Письменное задание 1
Верните без изменений строки записей от строки, где есть "Select the 持有中资产", до строки, где есть "(x=51, y=96)", включительно.

Исходный текст

******************************

И теперь мы осознаем, что создание произведения искусства (в частности музыки и стихов, а изначально, очевидно, и употребление слов) было столь важным и ответственным делом еще и потому, что сочинение осознавалось как рождение. В мир выпускался практически джинн из бутылки.

"Мы припоминаем, что у китайцев, в сказочной стране древних императоров, в государстве и при дворе музыке была отведена ведущая роль, благоденствие музыки считалось равнозначным благоденствию всей культуры и этики, даже всего царства, и капельмейстерам вменялось в обязанность строго следить за соблюдением и чистотой "древних тональностей". Упадок музыки рассматривался как верный признак упадка правления и всего государства. Поэты рассказывали страшные сказки о дьявольских, отвергнутых небом, запретных тональностях, например, о тональности Цинь Шаня и Цин Цзы, о музыке гибели, ибо стоило ей, греховной, зазвучать, как над императорским дворцом сгущались тучи, содрогались и рушились стены, государь и вся империя гибли" [64].

******************************

Записи
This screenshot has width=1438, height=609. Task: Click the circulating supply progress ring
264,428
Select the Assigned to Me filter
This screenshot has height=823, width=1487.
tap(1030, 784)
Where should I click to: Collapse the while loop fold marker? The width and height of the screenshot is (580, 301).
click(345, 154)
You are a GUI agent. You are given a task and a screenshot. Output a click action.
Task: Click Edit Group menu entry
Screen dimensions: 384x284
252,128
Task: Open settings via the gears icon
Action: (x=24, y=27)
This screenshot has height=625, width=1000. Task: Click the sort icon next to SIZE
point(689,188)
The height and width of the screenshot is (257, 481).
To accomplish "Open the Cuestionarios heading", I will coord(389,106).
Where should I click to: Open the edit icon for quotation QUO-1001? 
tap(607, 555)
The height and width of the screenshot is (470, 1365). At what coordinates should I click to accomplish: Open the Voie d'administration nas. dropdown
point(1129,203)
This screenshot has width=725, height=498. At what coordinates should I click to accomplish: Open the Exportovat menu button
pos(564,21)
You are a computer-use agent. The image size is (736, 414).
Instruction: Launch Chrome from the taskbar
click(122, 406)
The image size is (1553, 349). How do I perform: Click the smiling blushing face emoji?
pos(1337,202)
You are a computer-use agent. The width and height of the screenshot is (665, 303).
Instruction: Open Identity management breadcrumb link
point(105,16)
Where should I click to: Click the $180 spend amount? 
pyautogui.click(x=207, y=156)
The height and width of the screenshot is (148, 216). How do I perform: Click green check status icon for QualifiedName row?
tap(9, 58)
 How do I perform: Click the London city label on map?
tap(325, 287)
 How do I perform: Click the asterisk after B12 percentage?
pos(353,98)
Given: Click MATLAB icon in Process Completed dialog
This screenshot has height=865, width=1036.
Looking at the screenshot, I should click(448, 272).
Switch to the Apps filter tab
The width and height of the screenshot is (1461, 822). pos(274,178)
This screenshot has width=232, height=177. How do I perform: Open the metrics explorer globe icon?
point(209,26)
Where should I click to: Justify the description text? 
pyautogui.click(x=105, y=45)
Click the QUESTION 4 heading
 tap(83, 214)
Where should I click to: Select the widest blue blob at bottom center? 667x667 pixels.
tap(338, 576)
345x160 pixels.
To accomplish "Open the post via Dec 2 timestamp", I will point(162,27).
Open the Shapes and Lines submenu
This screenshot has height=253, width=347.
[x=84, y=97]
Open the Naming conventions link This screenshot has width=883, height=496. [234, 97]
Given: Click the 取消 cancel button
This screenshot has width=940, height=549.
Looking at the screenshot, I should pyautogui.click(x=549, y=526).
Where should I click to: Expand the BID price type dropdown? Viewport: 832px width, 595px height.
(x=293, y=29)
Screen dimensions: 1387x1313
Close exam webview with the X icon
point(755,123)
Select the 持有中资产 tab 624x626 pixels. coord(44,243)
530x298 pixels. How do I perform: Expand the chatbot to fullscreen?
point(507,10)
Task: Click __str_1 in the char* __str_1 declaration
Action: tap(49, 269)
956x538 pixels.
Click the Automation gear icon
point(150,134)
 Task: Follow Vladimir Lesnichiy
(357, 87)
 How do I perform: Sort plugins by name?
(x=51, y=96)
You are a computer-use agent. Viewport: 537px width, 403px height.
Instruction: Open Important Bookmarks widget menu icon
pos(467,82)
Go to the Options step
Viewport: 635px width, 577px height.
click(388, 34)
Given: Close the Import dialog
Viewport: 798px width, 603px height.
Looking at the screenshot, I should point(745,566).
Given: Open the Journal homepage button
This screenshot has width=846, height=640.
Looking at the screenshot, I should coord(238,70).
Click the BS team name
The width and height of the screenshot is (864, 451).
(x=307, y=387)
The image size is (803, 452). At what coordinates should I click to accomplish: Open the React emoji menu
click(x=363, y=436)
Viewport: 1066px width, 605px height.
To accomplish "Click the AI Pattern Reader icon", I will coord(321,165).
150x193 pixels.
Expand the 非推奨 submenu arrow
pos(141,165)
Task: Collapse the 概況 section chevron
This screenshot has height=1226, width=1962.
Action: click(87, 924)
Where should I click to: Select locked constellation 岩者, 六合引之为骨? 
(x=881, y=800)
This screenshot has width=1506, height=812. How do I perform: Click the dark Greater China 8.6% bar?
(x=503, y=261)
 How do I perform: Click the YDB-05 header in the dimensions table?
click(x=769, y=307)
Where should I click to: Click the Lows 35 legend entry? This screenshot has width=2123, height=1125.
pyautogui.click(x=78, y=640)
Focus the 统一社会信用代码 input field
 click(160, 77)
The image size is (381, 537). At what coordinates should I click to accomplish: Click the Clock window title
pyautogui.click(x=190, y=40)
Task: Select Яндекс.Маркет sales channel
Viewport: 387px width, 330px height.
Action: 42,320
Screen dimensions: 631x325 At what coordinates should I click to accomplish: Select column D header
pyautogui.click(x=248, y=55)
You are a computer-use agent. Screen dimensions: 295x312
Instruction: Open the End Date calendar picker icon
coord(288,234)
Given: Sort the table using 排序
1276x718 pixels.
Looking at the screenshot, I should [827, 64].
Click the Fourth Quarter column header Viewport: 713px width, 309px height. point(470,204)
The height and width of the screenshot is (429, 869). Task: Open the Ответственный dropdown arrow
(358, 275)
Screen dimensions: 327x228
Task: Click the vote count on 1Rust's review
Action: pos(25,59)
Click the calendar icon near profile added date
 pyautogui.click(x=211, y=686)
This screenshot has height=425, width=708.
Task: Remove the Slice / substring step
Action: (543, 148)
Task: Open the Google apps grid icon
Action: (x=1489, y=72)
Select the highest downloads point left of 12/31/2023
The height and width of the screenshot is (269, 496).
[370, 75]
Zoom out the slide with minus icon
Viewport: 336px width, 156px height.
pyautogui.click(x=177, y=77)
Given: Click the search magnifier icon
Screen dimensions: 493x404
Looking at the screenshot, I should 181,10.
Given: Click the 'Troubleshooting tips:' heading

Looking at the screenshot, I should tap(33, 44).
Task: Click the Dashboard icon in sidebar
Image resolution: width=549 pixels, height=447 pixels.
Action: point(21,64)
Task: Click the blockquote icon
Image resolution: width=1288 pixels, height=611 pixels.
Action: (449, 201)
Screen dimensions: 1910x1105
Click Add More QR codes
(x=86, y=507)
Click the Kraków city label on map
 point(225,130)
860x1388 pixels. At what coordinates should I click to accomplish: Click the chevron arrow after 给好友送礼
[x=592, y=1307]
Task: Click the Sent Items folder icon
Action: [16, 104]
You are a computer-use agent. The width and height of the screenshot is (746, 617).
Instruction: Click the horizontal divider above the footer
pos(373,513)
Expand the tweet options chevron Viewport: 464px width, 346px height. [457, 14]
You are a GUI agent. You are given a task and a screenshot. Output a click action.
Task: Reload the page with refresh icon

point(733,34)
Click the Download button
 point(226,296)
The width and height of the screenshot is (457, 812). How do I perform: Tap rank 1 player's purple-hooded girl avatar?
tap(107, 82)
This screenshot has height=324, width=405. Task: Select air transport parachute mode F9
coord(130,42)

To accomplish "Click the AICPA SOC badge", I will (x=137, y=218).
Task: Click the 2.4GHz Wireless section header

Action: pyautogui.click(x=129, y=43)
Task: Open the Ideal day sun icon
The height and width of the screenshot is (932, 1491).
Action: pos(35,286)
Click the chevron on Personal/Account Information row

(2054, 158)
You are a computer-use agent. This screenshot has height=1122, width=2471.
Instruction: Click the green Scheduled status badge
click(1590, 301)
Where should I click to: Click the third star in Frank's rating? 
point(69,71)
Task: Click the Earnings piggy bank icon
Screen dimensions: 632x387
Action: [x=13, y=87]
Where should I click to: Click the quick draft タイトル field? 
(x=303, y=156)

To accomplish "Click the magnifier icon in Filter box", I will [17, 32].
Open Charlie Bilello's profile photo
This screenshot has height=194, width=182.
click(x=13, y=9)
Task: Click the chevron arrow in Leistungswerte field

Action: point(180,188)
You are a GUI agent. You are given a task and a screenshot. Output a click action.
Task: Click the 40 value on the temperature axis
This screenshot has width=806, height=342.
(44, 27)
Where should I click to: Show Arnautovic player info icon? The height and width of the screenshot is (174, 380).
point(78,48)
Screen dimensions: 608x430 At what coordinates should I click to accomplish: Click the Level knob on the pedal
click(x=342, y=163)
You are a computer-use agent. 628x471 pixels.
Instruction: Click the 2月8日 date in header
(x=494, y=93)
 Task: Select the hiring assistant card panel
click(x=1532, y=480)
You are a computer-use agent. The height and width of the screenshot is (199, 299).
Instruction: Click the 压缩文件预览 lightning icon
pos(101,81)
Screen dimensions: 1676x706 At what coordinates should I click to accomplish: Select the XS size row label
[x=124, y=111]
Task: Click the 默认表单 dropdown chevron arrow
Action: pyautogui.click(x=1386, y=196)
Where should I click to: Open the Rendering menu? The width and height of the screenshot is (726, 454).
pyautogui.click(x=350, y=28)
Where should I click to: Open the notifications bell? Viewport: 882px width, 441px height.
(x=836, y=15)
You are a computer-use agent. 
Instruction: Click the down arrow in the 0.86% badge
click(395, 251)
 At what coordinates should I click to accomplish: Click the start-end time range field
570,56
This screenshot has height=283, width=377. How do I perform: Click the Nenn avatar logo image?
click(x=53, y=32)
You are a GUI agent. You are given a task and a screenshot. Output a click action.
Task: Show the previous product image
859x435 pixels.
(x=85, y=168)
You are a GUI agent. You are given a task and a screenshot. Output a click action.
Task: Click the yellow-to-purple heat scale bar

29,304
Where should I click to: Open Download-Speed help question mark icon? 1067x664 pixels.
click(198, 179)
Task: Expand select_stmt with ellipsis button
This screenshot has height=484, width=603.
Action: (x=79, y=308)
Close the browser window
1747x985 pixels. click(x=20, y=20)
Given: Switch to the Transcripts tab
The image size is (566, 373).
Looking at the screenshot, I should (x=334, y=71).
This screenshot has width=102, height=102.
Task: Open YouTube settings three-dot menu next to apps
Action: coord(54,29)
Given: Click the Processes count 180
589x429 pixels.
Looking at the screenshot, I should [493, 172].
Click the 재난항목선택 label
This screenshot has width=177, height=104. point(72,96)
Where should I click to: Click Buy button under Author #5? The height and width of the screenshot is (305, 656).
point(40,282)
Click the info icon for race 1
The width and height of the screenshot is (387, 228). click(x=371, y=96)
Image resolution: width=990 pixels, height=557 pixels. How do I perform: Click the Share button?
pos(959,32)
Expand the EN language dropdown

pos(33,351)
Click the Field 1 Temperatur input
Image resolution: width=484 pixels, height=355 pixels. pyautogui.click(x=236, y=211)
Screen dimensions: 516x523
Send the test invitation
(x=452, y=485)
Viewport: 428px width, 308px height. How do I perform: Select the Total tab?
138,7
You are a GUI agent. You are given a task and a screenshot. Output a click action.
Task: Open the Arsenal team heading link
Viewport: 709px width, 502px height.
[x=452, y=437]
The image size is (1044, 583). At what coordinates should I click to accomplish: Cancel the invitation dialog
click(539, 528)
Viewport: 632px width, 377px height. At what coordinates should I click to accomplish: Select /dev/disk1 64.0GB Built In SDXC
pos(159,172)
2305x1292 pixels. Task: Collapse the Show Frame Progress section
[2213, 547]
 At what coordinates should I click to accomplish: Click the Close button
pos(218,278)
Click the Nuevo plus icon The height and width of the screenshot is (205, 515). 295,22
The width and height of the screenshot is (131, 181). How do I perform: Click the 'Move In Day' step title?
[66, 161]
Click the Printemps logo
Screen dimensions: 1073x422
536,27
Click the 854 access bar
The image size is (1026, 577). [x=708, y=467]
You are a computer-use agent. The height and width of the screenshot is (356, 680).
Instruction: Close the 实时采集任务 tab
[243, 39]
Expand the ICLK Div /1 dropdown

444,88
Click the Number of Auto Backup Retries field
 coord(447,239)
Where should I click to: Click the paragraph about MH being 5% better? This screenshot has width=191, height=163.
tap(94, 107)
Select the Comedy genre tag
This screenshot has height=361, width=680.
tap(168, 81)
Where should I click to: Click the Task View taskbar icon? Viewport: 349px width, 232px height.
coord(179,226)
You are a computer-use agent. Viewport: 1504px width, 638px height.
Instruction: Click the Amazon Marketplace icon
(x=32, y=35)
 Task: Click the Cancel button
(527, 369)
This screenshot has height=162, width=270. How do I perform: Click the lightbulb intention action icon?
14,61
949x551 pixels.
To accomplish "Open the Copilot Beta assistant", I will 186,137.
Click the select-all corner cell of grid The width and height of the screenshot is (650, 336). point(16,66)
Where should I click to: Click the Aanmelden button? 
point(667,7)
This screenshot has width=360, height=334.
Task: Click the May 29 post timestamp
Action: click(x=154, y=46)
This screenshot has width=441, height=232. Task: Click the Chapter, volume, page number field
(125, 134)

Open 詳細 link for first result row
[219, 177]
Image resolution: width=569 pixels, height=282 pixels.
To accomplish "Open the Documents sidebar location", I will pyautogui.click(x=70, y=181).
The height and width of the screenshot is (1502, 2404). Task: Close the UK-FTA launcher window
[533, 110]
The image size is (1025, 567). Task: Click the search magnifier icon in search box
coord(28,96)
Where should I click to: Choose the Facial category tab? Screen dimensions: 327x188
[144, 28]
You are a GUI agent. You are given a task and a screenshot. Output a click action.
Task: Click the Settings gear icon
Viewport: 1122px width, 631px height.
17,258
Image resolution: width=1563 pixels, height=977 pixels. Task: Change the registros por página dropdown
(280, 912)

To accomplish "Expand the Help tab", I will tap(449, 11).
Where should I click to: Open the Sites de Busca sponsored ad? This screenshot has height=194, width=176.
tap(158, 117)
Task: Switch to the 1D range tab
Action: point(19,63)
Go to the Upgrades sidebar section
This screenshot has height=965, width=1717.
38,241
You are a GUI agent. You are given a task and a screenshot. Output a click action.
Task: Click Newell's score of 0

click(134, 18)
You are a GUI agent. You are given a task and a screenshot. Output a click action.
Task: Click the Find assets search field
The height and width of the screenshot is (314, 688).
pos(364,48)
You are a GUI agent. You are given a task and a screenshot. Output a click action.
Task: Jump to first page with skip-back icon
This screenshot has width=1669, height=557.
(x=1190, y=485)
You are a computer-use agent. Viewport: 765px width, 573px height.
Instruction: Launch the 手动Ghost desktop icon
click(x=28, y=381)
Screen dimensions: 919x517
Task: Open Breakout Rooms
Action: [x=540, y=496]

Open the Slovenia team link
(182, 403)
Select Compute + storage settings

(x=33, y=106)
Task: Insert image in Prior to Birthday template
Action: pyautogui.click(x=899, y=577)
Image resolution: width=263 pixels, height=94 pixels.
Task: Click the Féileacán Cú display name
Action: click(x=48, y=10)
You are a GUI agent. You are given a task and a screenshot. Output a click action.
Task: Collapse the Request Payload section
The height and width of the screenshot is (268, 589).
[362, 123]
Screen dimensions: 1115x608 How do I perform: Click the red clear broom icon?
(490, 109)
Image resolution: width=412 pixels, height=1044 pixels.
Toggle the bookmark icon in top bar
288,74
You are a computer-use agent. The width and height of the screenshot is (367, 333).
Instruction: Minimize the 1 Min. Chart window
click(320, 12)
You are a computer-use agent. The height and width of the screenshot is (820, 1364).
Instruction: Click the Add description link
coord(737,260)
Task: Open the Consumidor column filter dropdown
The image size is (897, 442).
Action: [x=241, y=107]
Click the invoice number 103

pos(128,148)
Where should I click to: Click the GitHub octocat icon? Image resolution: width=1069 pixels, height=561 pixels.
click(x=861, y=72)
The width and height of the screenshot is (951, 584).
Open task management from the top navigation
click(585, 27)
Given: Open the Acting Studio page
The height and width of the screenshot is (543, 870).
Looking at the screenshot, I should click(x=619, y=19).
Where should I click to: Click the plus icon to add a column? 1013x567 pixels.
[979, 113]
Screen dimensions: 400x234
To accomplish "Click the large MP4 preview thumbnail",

******************************

Письменное задание 2
Перепечатайте слово в слово кусок текста о музыке и сочинительстве от "И теперь мы" до "джинн из бутылки." включительно.

Результат задания 1
Select the 持有中资产 tab 624x626 pixels. coord(44,243)
530x298 pixels. How do I perform: Expand the chatbot to fullscreen?
point(507,10)
Task: Click __str_1 in the char* __str_1 declaration
Action: tap(49, 269)
956x538 pixels.
Click the Automation gear icon
point(150,134)
 Task: Follow Vladimir Lesnichiy
(357, 87)
 How do I perform: Sort plugins by name?
(x=51, y=96)

Результат задания 2
И теперь мы осознаем, что создание произведения искусства (в частности музыки и стихов, а изначально, очевидно, и употребление слов) было столь важным и ответственным делом еще и потому, что сочинение осознавалось как рождение. В мир выпускался практически джинн из бутылки.